Compliance Checking Examples
This section demonstrates how to use SecureML’s compliance checking features to verify that your ML pipelines comply with privacy regulations like GDPR, CCPA, or HIPAA.
Basic Compliance Check
The simplest way to check compliance is using the check_compliance function:
import pandas as pd
from secureml.compliance import check_compliance
# Sample data with metadata
data_list = [
{
'id': 1,
'name': 'Alice Smith',
'age': 30,
'zipcode': '12345',
'diagnosis': 'Flu',
'email': 'alice.s@example.com',
'income': 60000,
'phone': '555-1234',
'consent_date': '2024-01-01',
'data_storage_location': 'EU'
}
]
df = pd.DataFrame(data_list)
# Basic GDPR compliance check
report = check_compliance(
data=df,
regulation="GDPR",
max_samples=100
)
print(report)

■ Provided information

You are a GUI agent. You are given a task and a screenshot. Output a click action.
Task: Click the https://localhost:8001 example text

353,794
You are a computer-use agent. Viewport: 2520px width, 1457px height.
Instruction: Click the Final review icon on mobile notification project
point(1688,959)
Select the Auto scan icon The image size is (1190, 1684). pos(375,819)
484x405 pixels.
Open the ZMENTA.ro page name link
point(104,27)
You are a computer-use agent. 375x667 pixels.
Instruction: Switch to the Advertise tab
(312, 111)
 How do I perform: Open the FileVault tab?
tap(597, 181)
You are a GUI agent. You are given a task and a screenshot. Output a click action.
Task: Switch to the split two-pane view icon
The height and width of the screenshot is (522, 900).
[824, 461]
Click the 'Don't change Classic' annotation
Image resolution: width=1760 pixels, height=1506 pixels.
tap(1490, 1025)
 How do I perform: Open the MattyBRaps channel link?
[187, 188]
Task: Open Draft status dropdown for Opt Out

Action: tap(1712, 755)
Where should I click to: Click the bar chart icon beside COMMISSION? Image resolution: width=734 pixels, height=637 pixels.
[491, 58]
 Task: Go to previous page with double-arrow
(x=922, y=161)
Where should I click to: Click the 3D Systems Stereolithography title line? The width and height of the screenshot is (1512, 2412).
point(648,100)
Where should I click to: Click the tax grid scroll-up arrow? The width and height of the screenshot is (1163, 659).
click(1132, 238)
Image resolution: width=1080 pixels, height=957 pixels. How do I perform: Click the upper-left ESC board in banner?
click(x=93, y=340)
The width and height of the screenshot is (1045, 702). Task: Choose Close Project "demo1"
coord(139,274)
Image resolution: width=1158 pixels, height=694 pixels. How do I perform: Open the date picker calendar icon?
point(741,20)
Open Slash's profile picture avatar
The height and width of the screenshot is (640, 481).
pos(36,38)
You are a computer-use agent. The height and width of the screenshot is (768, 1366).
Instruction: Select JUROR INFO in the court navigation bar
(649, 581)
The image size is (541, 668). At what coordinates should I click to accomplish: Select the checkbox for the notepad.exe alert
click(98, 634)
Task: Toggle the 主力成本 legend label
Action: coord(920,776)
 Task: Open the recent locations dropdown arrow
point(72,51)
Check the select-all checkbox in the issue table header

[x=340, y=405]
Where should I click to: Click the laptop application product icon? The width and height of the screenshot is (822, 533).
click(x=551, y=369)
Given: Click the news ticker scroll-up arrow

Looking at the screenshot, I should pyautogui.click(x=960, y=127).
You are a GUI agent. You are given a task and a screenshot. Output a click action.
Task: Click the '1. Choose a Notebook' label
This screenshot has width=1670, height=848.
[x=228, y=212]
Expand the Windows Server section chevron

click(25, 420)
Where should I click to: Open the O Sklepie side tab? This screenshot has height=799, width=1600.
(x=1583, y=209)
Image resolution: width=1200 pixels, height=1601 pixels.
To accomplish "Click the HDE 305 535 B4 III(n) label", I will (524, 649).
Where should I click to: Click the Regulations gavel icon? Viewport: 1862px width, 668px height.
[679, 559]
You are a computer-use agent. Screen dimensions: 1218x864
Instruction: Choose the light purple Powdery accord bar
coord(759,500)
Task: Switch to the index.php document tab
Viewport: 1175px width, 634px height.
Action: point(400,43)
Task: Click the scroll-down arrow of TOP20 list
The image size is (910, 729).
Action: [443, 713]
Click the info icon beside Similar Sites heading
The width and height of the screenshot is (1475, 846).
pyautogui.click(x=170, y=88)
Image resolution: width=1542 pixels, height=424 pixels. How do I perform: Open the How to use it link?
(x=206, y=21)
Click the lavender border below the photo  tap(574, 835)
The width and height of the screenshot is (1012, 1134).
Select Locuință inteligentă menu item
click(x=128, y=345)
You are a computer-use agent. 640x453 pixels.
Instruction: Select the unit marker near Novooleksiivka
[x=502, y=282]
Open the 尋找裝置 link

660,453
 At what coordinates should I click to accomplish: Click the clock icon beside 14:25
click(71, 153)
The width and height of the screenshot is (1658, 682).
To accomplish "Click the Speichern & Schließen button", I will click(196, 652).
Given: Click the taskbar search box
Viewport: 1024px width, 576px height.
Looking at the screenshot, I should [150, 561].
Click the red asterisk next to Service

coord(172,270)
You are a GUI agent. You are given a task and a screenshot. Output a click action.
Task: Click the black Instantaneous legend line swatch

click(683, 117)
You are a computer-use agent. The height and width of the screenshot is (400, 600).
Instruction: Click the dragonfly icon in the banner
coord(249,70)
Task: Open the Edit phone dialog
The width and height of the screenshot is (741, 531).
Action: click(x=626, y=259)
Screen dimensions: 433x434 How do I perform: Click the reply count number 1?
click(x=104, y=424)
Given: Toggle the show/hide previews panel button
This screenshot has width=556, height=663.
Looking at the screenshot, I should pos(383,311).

■ Problem to solve
In the compliance checking text, what value is passed as max_samples in the basic GDPR check?

■ The completed task
100